## [What the task asks]
Your answer is to be every line of the material that includes the string "layer".
········
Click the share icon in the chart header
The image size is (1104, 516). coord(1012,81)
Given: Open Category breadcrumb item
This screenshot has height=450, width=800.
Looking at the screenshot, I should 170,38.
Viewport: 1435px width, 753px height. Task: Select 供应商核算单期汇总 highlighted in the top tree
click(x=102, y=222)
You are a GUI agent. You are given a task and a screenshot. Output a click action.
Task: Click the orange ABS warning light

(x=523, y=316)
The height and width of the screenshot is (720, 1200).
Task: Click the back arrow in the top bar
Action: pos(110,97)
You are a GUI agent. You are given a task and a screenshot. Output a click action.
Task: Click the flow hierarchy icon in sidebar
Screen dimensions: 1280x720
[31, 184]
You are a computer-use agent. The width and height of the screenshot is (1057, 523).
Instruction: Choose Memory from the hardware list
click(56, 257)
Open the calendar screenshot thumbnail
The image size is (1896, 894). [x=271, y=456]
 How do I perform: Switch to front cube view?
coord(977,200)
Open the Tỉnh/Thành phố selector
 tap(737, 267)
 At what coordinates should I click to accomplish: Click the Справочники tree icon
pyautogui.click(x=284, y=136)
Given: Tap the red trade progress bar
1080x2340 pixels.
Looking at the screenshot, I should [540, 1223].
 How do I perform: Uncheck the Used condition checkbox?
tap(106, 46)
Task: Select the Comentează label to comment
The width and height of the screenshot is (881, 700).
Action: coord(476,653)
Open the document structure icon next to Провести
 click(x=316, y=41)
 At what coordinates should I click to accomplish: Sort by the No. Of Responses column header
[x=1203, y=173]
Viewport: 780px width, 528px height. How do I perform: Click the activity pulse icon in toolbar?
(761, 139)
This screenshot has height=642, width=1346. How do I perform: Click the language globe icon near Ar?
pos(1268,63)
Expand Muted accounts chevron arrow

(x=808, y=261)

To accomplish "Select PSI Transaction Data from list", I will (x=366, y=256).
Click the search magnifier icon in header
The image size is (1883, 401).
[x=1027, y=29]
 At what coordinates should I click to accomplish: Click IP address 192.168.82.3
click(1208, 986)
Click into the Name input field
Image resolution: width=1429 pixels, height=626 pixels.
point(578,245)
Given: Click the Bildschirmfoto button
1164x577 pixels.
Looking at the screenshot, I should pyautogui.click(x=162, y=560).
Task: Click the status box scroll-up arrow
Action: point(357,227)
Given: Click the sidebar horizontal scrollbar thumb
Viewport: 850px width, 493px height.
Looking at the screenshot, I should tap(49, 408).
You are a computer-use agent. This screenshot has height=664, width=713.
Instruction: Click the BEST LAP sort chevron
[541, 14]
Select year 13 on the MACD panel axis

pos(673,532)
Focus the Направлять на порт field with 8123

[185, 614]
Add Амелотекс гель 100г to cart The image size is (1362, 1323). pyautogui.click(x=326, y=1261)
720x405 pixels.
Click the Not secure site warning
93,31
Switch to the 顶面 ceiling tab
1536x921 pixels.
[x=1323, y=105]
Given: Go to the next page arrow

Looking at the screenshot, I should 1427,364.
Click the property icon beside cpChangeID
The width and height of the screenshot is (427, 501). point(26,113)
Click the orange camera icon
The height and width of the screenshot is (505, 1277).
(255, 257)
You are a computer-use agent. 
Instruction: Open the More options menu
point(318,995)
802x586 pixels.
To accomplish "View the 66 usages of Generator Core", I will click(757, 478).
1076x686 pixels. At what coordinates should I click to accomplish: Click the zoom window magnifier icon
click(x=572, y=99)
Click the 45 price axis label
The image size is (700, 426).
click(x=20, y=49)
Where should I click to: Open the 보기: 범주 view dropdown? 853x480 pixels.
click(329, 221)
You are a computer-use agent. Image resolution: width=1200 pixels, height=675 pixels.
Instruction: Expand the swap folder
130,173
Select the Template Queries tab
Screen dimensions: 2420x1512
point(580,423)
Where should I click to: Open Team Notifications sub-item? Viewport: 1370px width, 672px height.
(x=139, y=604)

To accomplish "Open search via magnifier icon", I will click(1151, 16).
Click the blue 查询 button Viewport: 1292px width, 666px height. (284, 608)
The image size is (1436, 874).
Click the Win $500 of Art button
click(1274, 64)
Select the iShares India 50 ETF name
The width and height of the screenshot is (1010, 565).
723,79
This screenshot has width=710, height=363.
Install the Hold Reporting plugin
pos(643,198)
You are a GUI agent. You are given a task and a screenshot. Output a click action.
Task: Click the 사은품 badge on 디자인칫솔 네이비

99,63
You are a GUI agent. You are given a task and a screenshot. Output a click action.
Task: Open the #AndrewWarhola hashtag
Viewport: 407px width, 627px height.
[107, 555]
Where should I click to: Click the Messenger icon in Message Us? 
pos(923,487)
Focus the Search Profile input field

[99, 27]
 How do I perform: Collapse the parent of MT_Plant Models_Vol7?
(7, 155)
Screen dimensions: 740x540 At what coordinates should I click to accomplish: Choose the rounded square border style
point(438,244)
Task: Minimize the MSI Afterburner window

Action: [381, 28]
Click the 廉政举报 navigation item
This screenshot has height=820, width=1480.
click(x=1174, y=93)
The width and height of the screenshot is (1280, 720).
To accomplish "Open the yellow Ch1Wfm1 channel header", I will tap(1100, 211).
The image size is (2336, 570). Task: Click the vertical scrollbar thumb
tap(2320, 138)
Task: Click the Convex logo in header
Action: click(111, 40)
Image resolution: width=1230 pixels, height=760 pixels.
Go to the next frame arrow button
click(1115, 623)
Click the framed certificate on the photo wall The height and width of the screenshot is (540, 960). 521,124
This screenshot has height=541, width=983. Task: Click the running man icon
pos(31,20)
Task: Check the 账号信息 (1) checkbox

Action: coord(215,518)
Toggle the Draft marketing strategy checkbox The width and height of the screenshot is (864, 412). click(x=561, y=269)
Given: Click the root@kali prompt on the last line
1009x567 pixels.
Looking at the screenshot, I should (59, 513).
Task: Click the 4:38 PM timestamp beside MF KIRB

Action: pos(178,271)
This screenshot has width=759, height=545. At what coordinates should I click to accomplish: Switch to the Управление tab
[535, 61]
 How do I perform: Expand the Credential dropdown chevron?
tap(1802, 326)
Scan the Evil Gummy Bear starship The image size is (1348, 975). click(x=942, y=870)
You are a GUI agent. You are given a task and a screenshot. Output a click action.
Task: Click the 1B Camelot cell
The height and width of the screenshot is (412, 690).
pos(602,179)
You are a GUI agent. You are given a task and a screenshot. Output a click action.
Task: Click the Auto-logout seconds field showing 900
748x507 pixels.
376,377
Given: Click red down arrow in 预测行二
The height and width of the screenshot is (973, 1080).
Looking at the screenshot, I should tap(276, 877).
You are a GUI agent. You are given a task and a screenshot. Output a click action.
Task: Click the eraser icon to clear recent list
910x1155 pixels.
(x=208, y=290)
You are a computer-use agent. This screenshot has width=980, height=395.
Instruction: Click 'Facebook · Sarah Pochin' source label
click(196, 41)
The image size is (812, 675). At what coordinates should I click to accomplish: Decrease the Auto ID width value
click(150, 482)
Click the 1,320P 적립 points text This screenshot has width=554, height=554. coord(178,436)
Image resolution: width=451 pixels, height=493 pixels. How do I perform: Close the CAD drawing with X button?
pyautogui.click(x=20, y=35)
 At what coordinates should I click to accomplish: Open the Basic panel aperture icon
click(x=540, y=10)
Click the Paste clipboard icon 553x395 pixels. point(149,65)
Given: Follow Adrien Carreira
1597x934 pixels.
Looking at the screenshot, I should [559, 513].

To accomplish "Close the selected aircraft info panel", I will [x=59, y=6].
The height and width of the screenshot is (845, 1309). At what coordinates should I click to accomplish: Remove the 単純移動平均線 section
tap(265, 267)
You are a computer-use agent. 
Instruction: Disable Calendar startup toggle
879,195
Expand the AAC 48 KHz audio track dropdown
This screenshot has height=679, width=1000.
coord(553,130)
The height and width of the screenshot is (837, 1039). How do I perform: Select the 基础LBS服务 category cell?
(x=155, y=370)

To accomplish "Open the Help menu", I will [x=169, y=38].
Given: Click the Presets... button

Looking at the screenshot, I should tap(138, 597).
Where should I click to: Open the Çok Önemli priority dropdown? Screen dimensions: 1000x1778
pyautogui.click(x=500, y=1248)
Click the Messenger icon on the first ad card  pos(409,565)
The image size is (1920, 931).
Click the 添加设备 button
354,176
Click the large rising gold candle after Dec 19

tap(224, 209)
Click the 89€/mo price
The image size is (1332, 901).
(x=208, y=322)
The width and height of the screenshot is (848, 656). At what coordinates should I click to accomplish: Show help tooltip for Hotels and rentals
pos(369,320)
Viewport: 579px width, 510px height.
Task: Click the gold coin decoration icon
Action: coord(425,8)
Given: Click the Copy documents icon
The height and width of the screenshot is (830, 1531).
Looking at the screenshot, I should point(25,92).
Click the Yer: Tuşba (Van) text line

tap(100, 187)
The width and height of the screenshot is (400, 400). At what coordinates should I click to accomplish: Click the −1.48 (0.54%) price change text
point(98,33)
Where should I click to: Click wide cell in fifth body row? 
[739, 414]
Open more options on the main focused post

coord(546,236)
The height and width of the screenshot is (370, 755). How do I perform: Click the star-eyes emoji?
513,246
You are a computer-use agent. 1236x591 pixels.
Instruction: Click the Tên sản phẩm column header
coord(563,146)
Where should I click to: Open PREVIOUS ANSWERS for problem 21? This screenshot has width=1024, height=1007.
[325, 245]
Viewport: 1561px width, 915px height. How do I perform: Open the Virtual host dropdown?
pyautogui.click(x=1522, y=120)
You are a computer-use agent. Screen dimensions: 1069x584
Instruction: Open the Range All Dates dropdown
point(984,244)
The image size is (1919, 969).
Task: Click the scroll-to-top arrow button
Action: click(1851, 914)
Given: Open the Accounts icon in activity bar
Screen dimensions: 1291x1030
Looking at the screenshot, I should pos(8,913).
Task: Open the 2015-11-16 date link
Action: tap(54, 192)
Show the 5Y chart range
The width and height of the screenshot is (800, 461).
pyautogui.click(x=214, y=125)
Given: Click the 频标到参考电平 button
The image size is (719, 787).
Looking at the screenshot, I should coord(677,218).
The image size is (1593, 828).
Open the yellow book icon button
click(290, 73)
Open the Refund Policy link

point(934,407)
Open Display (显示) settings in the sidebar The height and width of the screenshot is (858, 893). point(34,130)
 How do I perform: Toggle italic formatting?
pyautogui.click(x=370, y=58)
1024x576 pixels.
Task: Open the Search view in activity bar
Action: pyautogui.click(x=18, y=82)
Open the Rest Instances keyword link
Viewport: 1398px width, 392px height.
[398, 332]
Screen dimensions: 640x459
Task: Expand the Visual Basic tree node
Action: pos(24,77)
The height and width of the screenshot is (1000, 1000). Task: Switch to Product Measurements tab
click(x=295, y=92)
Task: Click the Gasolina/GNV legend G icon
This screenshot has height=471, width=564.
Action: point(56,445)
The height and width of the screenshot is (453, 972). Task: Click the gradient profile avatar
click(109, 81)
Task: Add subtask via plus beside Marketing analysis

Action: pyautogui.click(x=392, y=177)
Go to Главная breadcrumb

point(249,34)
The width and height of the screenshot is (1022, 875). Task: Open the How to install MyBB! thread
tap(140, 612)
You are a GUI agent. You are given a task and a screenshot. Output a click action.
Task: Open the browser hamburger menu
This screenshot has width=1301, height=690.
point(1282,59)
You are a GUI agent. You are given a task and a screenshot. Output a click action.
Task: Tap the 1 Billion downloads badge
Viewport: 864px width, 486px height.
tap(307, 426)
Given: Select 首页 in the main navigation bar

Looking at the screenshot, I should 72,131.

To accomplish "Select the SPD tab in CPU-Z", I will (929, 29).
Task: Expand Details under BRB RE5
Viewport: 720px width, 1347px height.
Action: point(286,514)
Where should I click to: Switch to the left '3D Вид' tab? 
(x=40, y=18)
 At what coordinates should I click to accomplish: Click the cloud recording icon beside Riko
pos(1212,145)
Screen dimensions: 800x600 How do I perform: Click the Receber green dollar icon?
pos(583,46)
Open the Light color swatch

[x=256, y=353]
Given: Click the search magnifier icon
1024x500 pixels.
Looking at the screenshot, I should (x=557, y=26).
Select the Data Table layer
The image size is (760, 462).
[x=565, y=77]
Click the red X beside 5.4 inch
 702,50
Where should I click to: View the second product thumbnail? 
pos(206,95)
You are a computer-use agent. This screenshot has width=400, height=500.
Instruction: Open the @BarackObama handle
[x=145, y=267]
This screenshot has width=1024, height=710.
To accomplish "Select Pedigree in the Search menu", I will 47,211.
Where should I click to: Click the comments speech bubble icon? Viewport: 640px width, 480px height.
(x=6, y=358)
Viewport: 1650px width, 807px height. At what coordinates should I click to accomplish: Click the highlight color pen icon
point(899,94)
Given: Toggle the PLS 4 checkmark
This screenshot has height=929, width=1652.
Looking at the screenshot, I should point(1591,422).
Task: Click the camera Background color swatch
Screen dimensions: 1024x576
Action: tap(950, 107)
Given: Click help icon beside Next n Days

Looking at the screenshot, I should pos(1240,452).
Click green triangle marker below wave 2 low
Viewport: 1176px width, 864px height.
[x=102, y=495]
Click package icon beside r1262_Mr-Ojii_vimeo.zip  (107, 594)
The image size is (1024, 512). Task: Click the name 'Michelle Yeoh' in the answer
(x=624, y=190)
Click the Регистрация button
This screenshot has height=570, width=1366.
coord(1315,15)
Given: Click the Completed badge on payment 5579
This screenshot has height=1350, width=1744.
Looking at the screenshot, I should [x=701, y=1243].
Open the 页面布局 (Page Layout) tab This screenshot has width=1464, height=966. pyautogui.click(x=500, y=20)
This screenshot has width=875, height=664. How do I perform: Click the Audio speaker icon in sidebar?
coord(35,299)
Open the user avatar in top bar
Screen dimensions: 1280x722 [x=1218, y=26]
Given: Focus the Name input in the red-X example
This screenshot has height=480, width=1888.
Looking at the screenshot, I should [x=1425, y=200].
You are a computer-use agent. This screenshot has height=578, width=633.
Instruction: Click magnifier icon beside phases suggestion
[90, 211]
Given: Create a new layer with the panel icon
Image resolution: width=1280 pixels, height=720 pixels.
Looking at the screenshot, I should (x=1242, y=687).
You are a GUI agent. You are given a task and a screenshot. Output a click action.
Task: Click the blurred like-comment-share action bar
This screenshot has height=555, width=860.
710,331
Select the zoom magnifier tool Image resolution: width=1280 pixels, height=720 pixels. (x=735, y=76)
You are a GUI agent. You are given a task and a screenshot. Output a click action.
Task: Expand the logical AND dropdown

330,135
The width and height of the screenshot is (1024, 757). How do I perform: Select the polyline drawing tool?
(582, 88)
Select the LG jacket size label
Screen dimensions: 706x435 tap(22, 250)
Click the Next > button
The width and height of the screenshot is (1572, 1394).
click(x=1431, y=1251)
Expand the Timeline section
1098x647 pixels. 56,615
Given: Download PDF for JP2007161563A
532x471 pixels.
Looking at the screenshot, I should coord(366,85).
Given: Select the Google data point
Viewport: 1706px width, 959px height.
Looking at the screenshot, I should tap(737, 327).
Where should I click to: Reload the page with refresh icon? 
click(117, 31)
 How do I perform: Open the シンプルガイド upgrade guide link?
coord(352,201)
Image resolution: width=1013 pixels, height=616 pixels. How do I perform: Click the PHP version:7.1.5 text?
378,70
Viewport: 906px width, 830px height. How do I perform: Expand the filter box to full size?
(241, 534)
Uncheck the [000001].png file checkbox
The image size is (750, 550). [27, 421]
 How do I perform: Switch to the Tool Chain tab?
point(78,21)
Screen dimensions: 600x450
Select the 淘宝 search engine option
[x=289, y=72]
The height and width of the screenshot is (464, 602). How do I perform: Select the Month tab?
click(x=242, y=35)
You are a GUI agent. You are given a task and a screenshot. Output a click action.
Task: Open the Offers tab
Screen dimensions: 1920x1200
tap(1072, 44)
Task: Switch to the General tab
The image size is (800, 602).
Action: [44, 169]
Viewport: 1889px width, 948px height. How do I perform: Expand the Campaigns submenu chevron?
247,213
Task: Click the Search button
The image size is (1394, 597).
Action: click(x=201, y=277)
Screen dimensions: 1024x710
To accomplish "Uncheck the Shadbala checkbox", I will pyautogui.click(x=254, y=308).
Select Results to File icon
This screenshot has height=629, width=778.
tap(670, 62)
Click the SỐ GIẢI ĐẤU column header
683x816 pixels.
········
## [Solution to this task]
Select the Data Table layer
Given: Create a new layer with the panel icon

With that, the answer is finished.